[Data entries]
####

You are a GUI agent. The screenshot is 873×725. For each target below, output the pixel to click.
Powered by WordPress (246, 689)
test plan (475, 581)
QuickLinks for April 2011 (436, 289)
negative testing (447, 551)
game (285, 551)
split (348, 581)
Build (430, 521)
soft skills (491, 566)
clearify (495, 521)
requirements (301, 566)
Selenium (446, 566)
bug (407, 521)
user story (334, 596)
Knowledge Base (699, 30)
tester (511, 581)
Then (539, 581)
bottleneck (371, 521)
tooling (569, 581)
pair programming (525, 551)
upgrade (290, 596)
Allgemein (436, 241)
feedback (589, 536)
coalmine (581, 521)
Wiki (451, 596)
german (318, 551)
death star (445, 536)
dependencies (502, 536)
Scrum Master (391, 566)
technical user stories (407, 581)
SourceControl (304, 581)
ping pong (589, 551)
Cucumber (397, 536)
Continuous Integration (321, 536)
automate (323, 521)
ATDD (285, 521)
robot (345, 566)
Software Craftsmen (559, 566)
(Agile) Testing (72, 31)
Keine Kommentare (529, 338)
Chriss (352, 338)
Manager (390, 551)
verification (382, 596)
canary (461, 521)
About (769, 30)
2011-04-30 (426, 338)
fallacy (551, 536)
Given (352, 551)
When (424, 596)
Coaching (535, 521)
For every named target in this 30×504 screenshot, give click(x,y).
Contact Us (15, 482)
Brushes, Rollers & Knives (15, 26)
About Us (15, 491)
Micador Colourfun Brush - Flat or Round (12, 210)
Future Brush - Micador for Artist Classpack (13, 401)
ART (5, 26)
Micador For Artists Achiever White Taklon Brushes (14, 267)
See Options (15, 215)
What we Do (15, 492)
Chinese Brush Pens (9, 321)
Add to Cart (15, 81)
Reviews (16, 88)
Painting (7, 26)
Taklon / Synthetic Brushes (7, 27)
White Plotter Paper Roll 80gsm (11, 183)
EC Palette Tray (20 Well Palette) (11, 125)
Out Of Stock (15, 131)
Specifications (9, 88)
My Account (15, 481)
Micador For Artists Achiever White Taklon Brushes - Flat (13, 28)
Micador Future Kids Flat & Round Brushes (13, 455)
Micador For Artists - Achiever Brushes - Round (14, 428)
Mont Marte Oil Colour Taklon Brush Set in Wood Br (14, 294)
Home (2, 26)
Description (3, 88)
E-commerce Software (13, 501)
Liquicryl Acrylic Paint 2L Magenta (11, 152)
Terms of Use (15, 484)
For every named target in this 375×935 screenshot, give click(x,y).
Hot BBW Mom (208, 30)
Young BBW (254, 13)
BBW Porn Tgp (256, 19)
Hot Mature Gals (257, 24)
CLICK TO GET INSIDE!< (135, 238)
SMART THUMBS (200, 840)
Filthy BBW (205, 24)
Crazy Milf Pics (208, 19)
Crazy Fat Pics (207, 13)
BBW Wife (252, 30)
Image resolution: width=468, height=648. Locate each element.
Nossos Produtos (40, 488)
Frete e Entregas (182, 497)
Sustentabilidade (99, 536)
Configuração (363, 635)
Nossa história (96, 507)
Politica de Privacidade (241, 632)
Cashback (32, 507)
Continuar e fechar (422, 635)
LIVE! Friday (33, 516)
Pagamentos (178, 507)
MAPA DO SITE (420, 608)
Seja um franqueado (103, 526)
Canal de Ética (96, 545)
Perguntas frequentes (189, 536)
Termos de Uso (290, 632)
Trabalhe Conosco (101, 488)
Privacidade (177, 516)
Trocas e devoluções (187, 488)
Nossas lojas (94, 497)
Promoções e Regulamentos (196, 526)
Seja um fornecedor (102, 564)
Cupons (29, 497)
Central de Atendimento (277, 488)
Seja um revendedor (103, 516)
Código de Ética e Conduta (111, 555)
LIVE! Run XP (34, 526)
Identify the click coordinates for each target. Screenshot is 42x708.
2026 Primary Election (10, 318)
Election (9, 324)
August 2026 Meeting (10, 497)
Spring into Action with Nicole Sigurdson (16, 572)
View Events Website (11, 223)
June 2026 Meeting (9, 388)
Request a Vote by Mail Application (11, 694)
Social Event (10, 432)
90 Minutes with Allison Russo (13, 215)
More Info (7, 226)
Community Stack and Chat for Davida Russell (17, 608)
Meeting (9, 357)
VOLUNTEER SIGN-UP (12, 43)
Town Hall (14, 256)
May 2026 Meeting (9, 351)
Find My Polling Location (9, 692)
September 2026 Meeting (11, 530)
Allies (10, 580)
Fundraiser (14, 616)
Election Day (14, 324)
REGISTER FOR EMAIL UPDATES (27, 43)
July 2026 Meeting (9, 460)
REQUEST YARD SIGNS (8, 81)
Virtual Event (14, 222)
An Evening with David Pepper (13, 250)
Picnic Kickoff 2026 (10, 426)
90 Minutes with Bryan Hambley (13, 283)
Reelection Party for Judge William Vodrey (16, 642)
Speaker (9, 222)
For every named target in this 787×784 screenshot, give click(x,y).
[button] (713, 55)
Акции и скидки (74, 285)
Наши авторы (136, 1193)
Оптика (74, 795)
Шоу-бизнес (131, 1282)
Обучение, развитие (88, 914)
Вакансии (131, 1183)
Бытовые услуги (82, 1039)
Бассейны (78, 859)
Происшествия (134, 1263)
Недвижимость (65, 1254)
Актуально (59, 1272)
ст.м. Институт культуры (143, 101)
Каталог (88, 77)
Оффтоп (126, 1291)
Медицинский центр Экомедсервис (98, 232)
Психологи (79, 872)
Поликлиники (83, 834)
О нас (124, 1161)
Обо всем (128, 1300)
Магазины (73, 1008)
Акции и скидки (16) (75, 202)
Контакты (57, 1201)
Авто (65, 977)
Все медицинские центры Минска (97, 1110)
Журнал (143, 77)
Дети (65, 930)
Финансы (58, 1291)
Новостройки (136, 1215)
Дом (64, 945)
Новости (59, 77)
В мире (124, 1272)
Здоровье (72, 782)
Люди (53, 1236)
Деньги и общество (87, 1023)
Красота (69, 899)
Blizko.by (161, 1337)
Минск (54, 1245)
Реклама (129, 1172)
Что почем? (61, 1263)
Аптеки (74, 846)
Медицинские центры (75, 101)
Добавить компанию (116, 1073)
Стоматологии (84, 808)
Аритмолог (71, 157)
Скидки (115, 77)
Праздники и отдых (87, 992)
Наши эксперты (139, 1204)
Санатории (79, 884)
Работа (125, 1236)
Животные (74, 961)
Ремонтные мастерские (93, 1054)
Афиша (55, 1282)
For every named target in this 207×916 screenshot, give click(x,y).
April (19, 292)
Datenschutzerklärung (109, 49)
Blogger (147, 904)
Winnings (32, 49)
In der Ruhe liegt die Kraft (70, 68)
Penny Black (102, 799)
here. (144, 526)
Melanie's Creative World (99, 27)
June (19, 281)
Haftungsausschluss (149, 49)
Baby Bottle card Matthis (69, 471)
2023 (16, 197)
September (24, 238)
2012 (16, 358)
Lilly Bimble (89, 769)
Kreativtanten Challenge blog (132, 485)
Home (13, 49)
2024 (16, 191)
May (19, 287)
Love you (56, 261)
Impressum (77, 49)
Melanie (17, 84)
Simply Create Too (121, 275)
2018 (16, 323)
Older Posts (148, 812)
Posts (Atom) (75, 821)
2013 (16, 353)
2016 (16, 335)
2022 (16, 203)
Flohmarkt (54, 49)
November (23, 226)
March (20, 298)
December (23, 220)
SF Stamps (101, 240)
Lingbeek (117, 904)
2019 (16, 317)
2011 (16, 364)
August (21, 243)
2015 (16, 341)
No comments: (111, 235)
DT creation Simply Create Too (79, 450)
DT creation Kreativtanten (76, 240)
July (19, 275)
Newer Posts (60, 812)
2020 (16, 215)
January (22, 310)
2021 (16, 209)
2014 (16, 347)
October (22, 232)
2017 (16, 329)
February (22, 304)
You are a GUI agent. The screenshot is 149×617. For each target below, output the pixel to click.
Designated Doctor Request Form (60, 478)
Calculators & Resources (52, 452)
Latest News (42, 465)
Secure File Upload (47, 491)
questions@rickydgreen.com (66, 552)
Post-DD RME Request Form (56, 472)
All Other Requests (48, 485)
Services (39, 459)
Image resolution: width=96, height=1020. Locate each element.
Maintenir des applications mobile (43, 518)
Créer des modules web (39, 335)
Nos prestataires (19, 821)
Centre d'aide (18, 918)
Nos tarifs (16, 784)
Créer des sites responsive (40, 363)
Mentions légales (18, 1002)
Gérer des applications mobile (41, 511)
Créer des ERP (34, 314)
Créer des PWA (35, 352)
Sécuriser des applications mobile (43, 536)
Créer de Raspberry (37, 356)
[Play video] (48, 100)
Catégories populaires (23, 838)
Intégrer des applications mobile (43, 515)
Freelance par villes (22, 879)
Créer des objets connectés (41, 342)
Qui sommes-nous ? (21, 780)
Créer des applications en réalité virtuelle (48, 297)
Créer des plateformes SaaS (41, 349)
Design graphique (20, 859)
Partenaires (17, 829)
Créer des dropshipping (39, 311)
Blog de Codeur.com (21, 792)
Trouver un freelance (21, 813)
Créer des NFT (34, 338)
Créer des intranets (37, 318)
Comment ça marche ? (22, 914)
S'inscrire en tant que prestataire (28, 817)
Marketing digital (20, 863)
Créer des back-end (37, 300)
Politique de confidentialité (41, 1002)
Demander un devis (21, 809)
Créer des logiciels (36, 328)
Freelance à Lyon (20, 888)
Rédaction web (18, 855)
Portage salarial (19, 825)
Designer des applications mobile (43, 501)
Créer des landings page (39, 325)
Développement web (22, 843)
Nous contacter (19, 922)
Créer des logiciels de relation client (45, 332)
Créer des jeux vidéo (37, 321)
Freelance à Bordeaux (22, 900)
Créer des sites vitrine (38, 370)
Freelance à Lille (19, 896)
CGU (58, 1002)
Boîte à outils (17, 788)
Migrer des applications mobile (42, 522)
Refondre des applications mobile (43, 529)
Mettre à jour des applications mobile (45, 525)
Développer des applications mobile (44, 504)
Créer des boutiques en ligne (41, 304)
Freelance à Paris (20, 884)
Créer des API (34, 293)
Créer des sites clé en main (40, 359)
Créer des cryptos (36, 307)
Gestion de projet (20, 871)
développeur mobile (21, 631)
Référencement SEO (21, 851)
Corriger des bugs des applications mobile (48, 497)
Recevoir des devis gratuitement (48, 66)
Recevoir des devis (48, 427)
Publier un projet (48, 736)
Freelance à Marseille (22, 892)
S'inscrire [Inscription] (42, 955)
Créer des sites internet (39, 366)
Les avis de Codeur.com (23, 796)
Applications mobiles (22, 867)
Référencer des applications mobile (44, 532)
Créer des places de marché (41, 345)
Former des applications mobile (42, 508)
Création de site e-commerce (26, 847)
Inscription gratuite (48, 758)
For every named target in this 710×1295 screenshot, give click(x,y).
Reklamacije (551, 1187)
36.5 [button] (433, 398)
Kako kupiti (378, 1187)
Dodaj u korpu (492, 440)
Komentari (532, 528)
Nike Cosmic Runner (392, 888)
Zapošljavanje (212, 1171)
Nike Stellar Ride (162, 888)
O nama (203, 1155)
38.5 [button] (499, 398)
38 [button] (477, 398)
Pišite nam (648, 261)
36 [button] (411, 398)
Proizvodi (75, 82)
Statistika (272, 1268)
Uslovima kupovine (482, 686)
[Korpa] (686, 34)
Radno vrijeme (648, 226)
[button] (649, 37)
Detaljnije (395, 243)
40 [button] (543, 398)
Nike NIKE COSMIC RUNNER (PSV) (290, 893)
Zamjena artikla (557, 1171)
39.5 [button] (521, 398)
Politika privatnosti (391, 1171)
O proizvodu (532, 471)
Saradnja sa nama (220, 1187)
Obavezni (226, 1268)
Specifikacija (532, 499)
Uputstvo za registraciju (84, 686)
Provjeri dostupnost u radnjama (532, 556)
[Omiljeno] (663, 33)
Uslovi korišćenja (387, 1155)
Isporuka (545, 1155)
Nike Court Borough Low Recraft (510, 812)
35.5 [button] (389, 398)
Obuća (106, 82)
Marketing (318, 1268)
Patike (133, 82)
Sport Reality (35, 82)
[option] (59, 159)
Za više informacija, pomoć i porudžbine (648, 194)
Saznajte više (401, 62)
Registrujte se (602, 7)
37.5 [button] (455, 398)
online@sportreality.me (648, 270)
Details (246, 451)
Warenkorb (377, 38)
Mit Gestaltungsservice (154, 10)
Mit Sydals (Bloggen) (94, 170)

####

Can you reproduce the items verbatim, starting with the very first line and going on through the line with "german (318, 551)", both ends included?

You are a GUI agent. The screenshot is 873×725. For each target below, output the pixel to click.
Powered by WordPress (246, 689)
test plan (475, 581)
QuickLinks for April 2011 (436, 289)
negative testing (447, 551)
game (285, 551)
split (348, 581)
Build (430, 521)
soft skills (491, 566)
clearify (495, 521)
requirements (301, 566)
Selenium (446, 566)
bug (407, 521)
user story (334, 596)
Knowledge Base (699, 30)
tester (511, 581)
Then (539, 581)
bottleneck (371, 521)
tooling (569, 581)
pair programming (525, 551)
upgrade (290, 596)
Allgemein (436, 241)
feedback (589, 536)
coalmine (581, 521)
Wiki (451, 596)
german (318, 551)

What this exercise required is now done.